Del protocollo sulla riapertura degli impianti sciistici si è cominciato a parlare già in estate, e le prime proposte da parte della Conferenza delle Regioni risalgono alle prime settimane dell’autunno. La tempistica è importante, perché in questo nuovo niet allo sci c’entrano anche le zone colorate. Ma quando è stata proposta e approvata l’ultima versione del protocollo per la riapertura delle piste da sci in Italia le zone gialle, arancioni e rosse già erano state istituite da almeno un paio di mesi.
Cioè, nel momento in cui il CTS ha approvato il protocollo per lo sci era ben chiaro sia il contesto in cui sarebbe stato applicato – le stazioni e gli impianti sciistici, le relative località, e le strutture tipiche che si trovano in montagna, come i rifugi – che i criteri per stabilire se la situazione pandemica avrebbe consentito di andare a sciare oppure no.
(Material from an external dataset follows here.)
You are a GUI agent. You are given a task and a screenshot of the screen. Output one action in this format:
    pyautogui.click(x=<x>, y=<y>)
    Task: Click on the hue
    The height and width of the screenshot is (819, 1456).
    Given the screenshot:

Ciò che il CTS ha approvato, con largo anticipo verso la prevista data del 15 febbraio, era molto chiaro e molto semplice: sì alla riapertura di impianti e piste da sci, solo in zona gialla, solo nella misura del 30% della portata oraria complessiva degli impianti, con alcuni vincoli relativi all’uso della mascherina e al distanziamento.
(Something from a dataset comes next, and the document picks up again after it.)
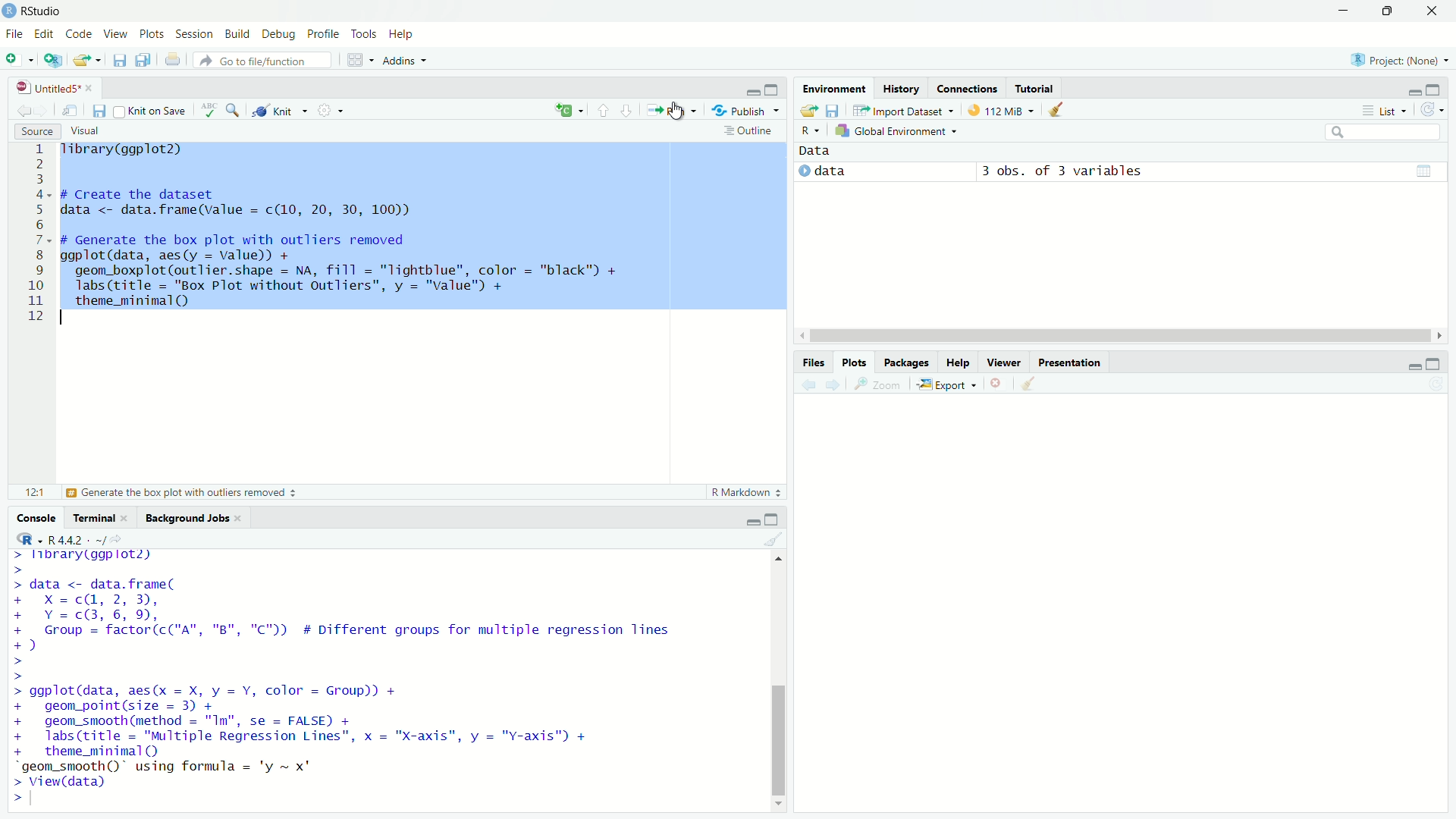 This screenshot has height=819, width=1456. What do you see at coordinates (1401, 61) in the screenshot?
I see `Project: (None)` at bounding box center [1401, 61].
Poi, a poche ore dalla messa in funzione degli impianti e dell’arrivo dei primi turisti, il nuovo niet. Niente da fare, non si apre. Ora, in uno stato di diritto una cosa è imprescindibile: la certezza delle regole. Faccio una cosa perché è consentita, non la faccio se è vietata. E non c’entra nulla la “crociata contro gli scienziati gufi” perché o i protocolli hanno davvero un carattere tecnico scientifico, e allora all’avverarsi di determinate condizioni normano ciò che possiamo o non possiamo fare (in zona gialla si aprono le stazioni sciistiche, in zona arancione e rossa no) oppure non hanno nulla di tecnico e scientifico e le decisioni passano da fattori che gli operatori economici non sono in grado di valutare e verificare. E a questo punto “ha da passà ‘a nuttata“, teniamo tutto chiuso e stiamo tutti fermi finché questa epidemia non sarà finita (ma qualcuno studi seri criteri per i ristori, perché in un’economia di sistema non basta avere la saracinesca alzata o abbassata per subire o meno le conseguenze economiche dei lockdown).